PWA Essentials: Introduction to Service Workers

Updated on January 17, 2020

We have already discussed the various features of PWA which make them the future of web development. But have you ever wondered what is responsible for all these features that the web apps provide? It’s the SERVICE WORKERS.

The service workers are the beating hearts of the progressive web applications, which take care of all the functionalities such as caching data, loading offline content, automatic updates, background sync and push notifications.

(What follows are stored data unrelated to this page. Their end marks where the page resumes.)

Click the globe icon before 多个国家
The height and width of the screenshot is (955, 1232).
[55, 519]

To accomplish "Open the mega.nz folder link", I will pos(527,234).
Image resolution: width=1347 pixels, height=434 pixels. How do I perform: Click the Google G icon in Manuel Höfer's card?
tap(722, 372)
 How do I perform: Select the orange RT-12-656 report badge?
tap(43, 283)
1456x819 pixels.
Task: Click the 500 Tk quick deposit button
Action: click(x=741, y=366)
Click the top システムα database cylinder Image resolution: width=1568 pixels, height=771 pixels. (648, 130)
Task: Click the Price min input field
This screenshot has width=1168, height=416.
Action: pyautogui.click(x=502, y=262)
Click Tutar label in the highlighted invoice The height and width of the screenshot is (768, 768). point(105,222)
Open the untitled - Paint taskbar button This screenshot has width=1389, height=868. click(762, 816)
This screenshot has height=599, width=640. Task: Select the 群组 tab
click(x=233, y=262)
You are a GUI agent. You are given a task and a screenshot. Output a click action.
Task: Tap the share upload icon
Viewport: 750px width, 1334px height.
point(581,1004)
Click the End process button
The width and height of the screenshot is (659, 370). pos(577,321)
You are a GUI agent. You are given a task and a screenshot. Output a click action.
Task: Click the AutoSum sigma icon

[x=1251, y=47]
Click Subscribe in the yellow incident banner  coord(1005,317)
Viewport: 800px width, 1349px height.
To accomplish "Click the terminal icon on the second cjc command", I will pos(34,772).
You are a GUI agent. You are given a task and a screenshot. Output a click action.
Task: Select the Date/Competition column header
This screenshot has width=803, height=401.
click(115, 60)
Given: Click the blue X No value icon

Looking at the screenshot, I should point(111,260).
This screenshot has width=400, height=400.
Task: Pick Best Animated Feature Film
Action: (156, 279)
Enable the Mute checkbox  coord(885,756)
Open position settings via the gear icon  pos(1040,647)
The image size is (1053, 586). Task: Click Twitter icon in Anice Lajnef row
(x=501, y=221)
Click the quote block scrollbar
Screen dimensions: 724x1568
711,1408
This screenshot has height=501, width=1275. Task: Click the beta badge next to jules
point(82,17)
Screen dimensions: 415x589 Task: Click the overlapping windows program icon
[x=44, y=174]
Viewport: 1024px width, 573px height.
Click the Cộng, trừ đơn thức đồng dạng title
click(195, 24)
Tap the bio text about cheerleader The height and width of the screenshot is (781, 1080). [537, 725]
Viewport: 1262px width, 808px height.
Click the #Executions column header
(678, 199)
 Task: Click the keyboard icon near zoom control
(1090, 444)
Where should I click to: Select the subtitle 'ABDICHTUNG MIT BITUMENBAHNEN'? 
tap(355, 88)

A service worker is a better version of a web worker, which can be accessed by many main threads at the same time. It is an object written in JavaScript, not linked to the DOM of your website and runs on a separate thread from the browser UI.

 

PWA service workers

The life cycle of a service worker includes 3 main events

  1. Registration
  2. Installation
  3. Activation
PWA Service Worker Life Cycle
PWA Service Worker Life Cycle

The registration event registers the service worker to our browser through one of the javascript files of our app. This will enable the browser to start the installation in the background. During the installation step, static and dynamic caching of assets should be taken care of. This is followed by the activation step which is a great opportunity for handling the management of old caches. After the activation step, the service worker controls all the pages that fall under its scope.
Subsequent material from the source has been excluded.